> _TASK BRIEF_: Edit the listing below so that each occurrence of "GUI agent" reads "interface agent", and leave every other part of the lines unchanged.

==== EXCERPTED RECORDS

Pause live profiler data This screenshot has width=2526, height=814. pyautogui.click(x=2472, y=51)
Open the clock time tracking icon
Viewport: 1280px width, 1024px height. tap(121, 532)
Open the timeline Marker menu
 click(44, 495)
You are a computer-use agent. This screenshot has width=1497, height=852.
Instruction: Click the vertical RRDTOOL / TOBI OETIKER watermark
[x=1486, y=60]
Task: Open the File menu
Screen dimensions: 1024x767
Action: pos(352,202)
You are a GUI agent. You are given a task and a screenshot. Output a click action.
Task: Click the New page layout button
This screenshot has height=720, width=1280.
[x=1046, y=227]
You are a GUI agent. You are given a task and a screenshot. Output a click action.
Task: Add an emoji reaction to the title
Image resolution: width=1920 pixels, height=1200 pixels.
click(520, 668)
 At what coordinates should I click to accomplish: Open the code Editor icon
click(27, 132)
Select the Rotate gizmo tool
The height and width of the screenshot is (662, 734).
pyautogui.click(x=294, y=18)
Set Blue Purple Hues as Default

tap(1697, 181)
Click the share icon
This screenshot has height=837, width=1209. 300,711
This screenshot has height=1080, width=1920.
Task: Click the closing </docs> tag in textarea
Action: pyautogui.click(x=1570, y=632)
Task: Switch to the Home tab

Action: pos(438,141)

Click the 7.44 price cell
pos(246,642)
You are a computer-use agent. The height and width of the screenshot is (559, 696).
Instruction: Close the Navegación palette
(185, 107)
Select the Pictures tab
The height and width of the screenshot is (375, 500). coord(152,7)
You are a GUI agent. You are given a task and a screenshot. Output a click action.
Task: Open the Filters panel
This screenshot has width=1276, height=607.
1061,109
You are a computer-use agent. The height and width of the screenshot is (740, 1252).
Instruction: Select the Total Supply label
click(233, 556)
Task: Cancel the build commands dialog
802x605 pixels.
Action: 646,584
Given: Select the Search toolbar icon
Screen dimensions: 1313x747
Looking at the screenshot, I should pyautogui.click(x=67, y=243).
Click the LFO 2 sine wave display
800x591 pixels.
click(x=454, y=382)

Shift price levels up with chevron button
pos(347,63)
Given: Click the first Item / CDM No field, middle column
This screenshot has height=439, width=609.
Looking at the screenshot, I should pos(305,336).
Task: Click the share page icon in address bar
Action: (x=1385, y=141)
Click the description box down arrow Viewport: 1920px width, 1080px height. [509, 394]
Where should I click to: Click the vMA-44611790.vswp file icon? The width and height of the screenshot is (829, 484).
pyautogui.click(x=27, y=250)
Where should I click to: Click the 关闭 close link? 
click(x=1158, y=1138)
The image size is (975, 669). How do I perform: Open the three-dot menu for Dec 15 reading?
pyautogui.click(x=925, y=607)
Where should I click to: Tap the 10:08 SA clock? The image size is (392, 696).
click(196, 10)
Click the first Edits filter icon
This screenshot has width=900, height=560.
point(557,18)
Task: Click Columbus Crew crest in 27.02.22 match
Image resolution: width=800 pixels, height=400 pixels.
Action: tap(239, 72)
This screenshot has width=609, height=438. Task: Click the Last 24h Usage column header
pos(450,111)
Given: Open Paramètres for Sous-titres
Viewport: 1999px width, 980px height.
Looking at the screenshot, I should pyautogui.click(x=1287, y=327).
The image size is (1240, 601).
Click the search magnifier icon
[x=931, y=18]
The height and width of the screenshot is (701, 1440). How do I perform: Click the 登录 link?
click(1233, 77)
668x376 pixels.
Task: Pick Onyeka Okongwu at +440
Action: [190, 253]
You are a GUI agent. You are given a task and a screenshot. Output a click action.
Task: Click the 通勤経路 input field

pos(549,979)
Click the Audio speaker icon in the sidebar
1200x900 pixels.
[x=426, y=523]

========

> _EXPECTED ANSWER_:
Pause live profiler data This screenshot has width=2526, height=814. pyautogui.click(x=2472, y=51)
Open the clock time tracking icon
Viewport: 1280px width, 1024px height. tap(121, 532)
Open the timeline Marker menu
 click(44, 495)
You are a computer-use agent. This screenshot has width=1497, height=852.
Instruction: Click the vertical RRDTOOL / TOBI OETIKER watermark
[x=1486, y=60]
Task: Open the File menu
Screen dimensions: 1024x767
Action: pos(352,202)
You are a interface agent. You are given a task and a screenshot. Output a click action.
Task: Click the New page layout button
This screenshot has height=720, width=1280.
[x=1046, y=227]
You are a interface agent. You are given a task and a screenshot. Output a click action.
Task: Add an emoji reaction to the title
Image resolution: width=1920 pixels, height=1200 pixels.
click(520, 668)
 At what coordinates should I click to accomplish: Open the code Editor icon
click(27, 132)
Select the Rotate gizmo tool
The height and width of the screenshot is (662, 734).
pyautogui.click(x=294, y=18)
Set Blue Purple Hues as Default

tap(1697, 181)
Click the share icon
This screenshot has height=837, width=1209. 300,711
This screenshot has height=1080, width=1920.
Task: Click the closing </docs> tag in textarea
Action: pyautogui.click(x=1570, y=632)
Task: Switch to the Home tab

Action: pos(438,141)

Click the 7.44 price cell
pos(246,642)
You are a computer-use agent. The height and width of the screenshot is (559, 696).
Instruction: Close the Navegación palette
(185, 107)
Select the Pictures tab
The height and width of the screenshot is (375, 500). coord(152,7)
You are a interface agent. You are given a task and a screenshot. Output a click action.
Task: Open the Filters panel
This screenshot has width=1276, height=607.
1061,109
You are a computer-use agent. The height and width of the screenshot is (740, 1252).
Instruction: Select the Total Supply label
click(233, 556)
Task: Cancel the build commands dialog
802x605 pixels.
Action: 646,584
Given: Select the Search toolbar icon
Screen dimensions: 1313x747
Looking at the screenshot, I should pyautogui.click(x=67, y=243).
Click the LFO 2 sine wave display
800x591 pixels.
click(x=454, y=382)

Shift price levels up with chevron button
pos(347,63)
Given: Click the first Item / CDM No field, middle column
This screenshot has height=439, width=609.
Looking at the screenshot, I should pos(305,336).
Task: Click the share page icon in address bar
Action: (x=1385, y=141)
Click the description box down arrow Viewport: 1920px width, 1080px height. [509, 394]
Where should I click to: Click the vMA-44611790.vswp file icon? The width and height of the screenshot is (829, 484).
pyautogui.click(x=27, y=250)
Where should I click to: Click the 关闭 close link? 
click(x=1158, y=1138)
The image size is (975, 669). How do I perform: Open the three-dot menu for Dec 15 reading?
pyautogui.click(x=925, y=607)
Where should I click to: Tap the 10:08 SA clock? The image size is (392, 696).
click(196, 10)
Click the first Edits filter icon
This screenshot has width=900, height=560.
point(557,18)
Task: Click Columbus Crew crest in 27.02.22 match
Image resolution: width=800 pixels, height=400 pixels.
Action: tap(239, 72)
This screenshot has width=609, height=438. Task: Click the Last 24h Usage column header
pos(450,111)
Given: Open Paramètres for Sous-titres
Viewport: 1999px width, 980px height.
Looking at the screenshot, I should pyautogui.click(x=1287, y=327).
The image size is (1240, 601).
Click the search magnifier icon
[x=931, y=18]
The height and width of the screenshot is (701, 1440). How do I perform: Click the 登录 link?
click(1233, 77)
668x376 pixels.
Task: Pick Onyeka Okongwu at +440
Action: [190, 253]
You are a interface agent. You are given a task and a screenshot. Output a click action.
Task: Click the 通勤経路 input field

pos(549,979)
Click the Audio speaker icon in the sidebar
1200x900 pixels.
[x=426, y=523]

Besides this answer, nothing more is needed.